It was the wrong vehicle and he wasn't looking at enough funding
sources."
When it comes to funding, the coalition has been considerably
more imaginative than Huckelberry, although they haven't yet attached
a price tag to their project. "We're so early in the game
here it was even hard for us to say how much a consultant would
cost," he says.
In addition to a variety of federal funding sources, backers
of the Sonoran plan have come up with a wide range of funding
mechanisms--designed, plan documents explain, with a simple philosophy:
"All beneficiaries should be fairly assessed for the cost
of building the Preserve." Among the proposed new taxes:
- Open-space development impact fees. "Property owners
in all areas outside of the Preserve, possibly excepting those
within the Urban In-Fill Zone, could be required to pay open-space
development impact fees according to acreage impacted and type
of development," according to the plan document submitted
to the Board.
- Mitigation fees, which would force developers to purchase
20 acres of land within the Preserve and dedicate it to taxpayers
for every 10 acres of desert developed outside the Preserve.

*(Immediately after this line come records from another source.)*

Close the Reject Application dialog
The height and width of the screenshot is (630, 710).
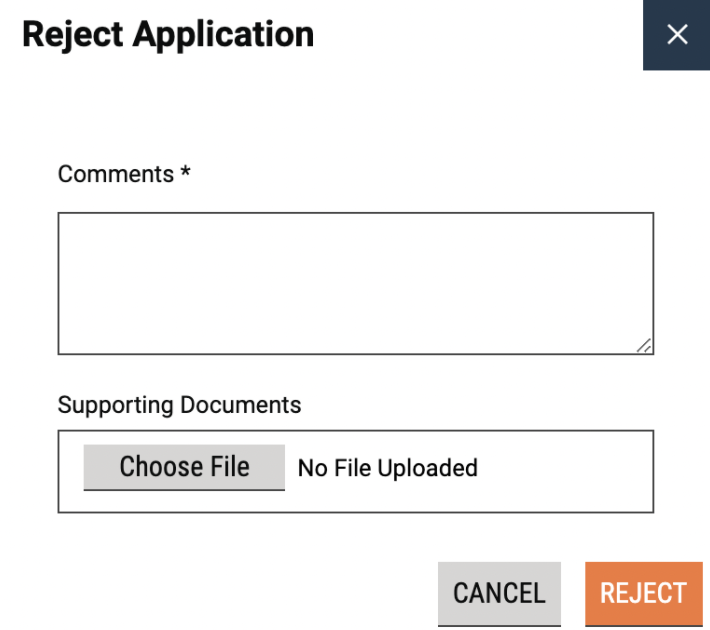click(677, 35)
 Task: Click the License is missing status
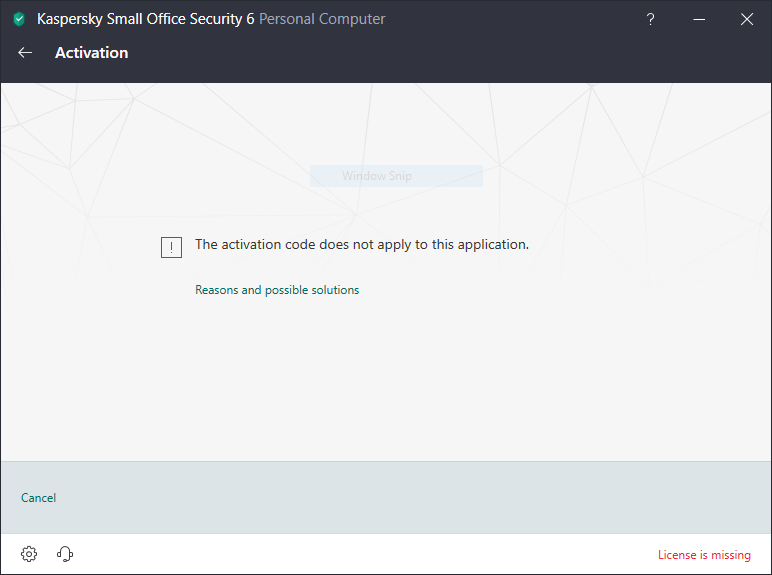[x=704, y=555]
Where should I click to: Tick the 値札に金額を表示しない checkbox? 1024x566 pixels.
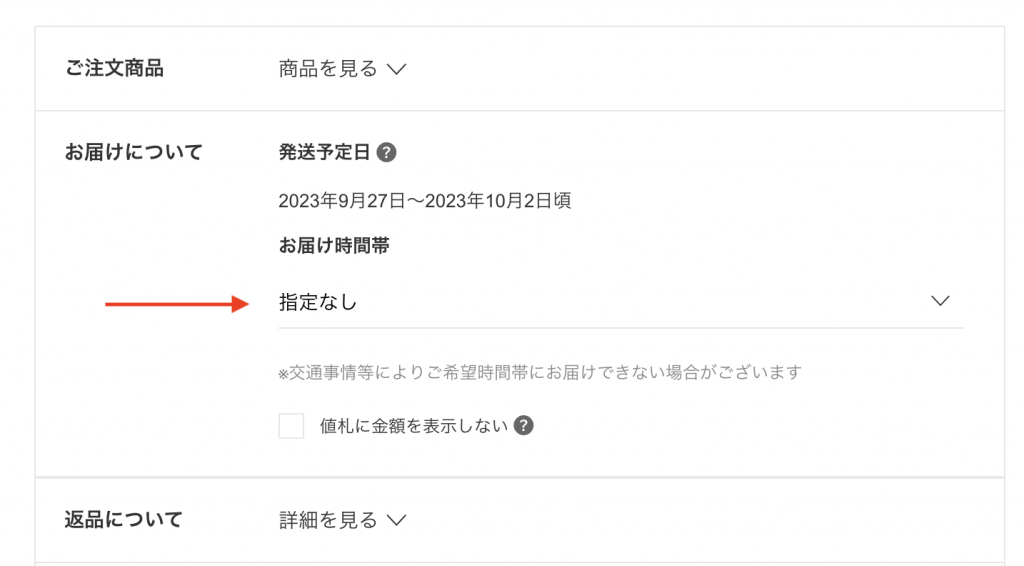(291, 426)
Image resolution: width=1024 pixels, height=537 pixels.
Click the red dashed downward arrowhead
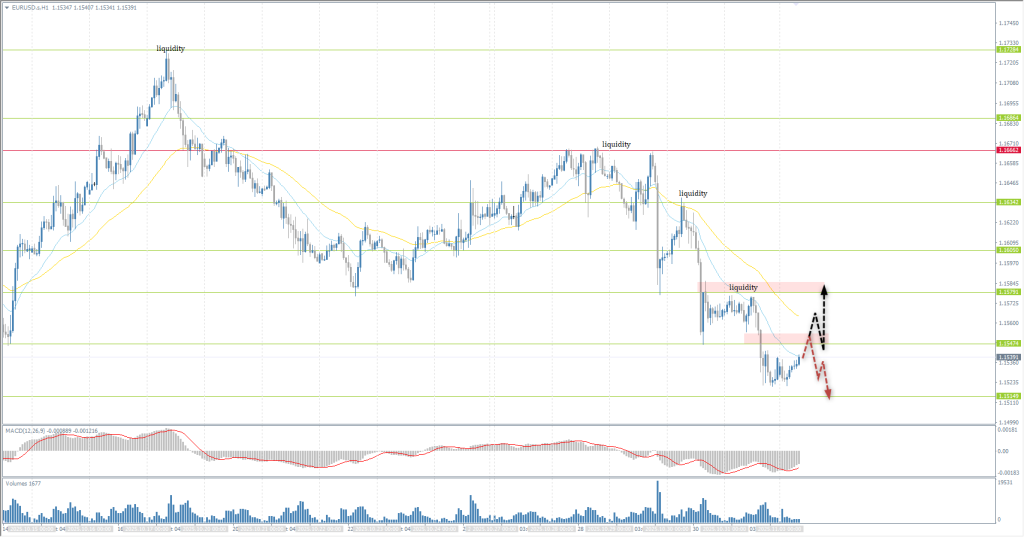pyautogui.click(x=829, y=395)
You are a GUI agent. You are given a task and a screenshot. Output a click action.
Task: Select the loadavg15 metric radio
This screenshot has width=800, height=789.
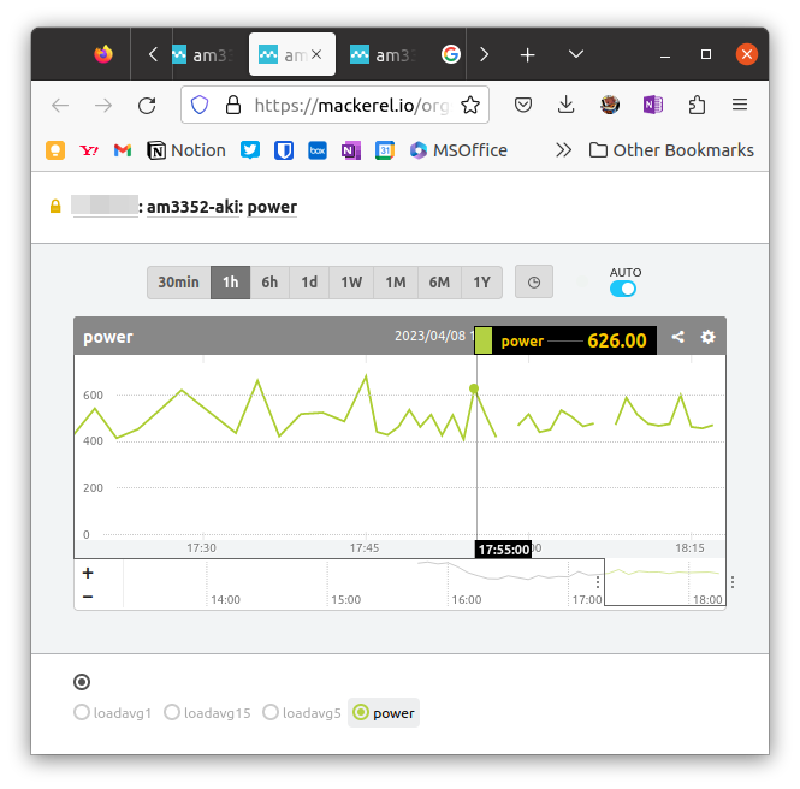(x=172, y=713)
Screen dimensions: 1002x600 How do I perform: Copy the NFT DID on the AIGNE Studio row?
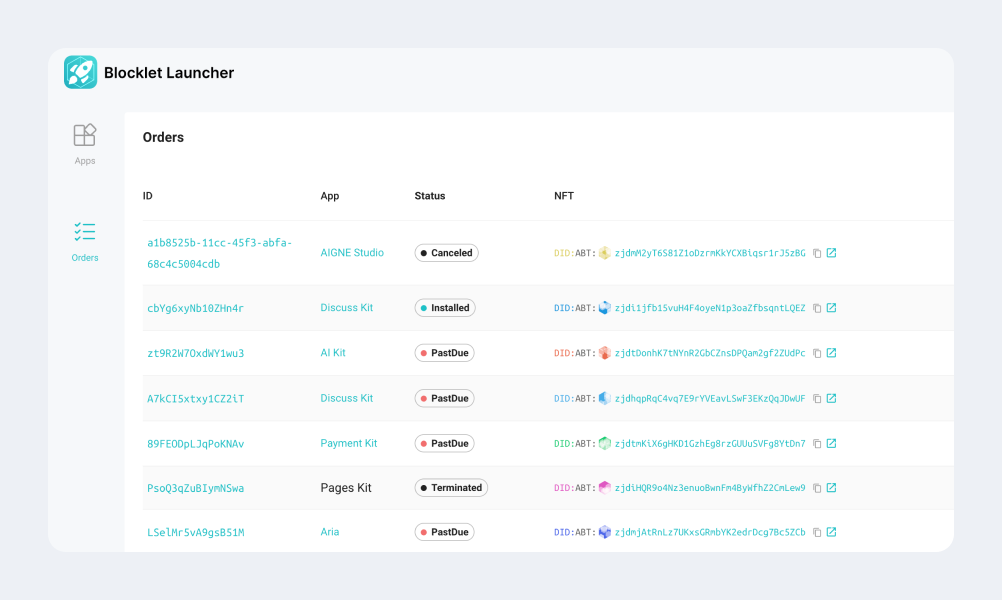point(816,253)
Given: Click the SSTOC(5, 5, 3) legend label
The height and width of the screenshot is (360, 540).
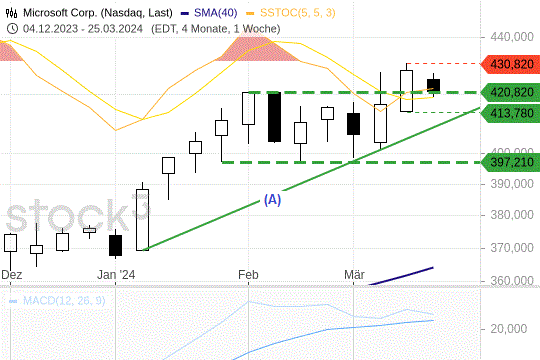Looking at the screenshot, I should point(298,13).
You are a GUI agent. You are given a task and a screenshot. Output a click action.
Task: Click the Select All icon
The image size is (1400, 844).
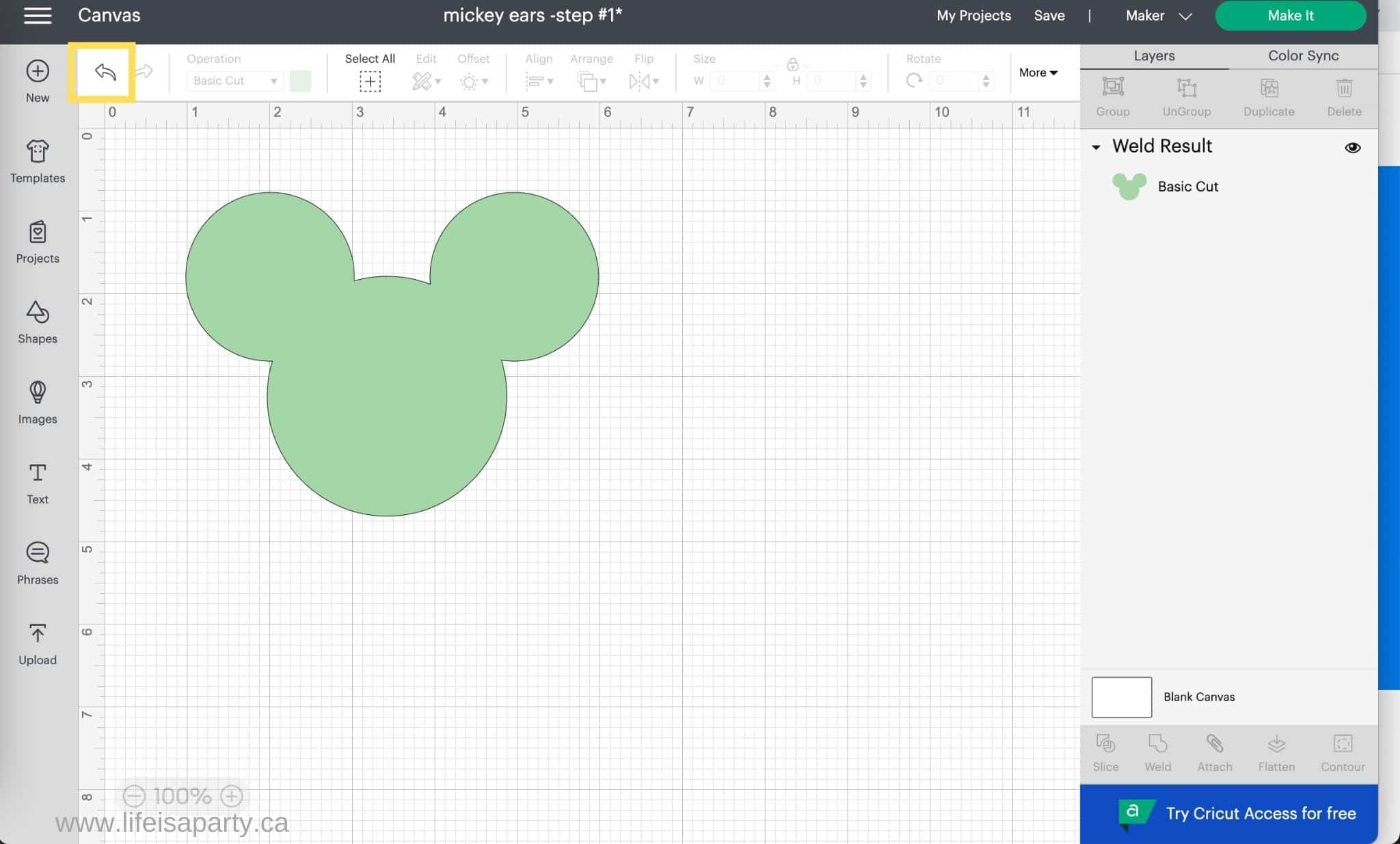370,80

- Real estate transfer taxes.
- New sales taxes, including a special tax on outdoor recreation
equipment.
None of these proposed financing mechanisms is currently legal
in Arizona, so the county and the coalition will have to successfully
lobby state lawmakers for enabling legislation. Coalition members
are hopeful the Legislature, which this year passed a law preventing
counties from even enacting a native plants ordinance, will accommodate
their agenda.
"Until February 24, we thought it was an impossible task
to get the Pima County Board of Supervisors on board for something
like this," says Campbell. "We have a lot of work to
do between now and then, but we're hoping for the best. We'll
cross that bridge when we come to it."
"I don't look upon the mechanisms for building the Preserve
as revolutionary, radical, or even visionary," adds Hogan.
"They are pragmatic and reasonable, and I can only hope that
reason will prevail not only at the local level but at the state
level."
Hogan even bristles at press characterizations of the Sonoran
plan as "taxpayer-funded," even though the proposal
calls for host of new levies from government.
"That's false," Hogan says. "One, we don't know
what it is yet, but two, our outline specifically lays out a method
for making the funding mechanism for this completely fair. Developers
will shoulder their burden, people who benefit from it, i.e. residents,
will shoulder their burden, visitors will shoulder a burden and
the state and the feds will shoulder their burden."
But aren't all of those groups made up of taxpayers?
"Certainly the state and the feds are taxpayers, but developers--I
don't know if an open-space impact fee would be a taxpayer-type
thing," Hogan says. "That's not a local pocketbook expense.
We're not talking property taxes, and I'm certainly not pushing
a sales tax, although that's certainly an option."
Campbell says the coalition isn't necessarily attached to any
of the funding mechanisms they've proposed.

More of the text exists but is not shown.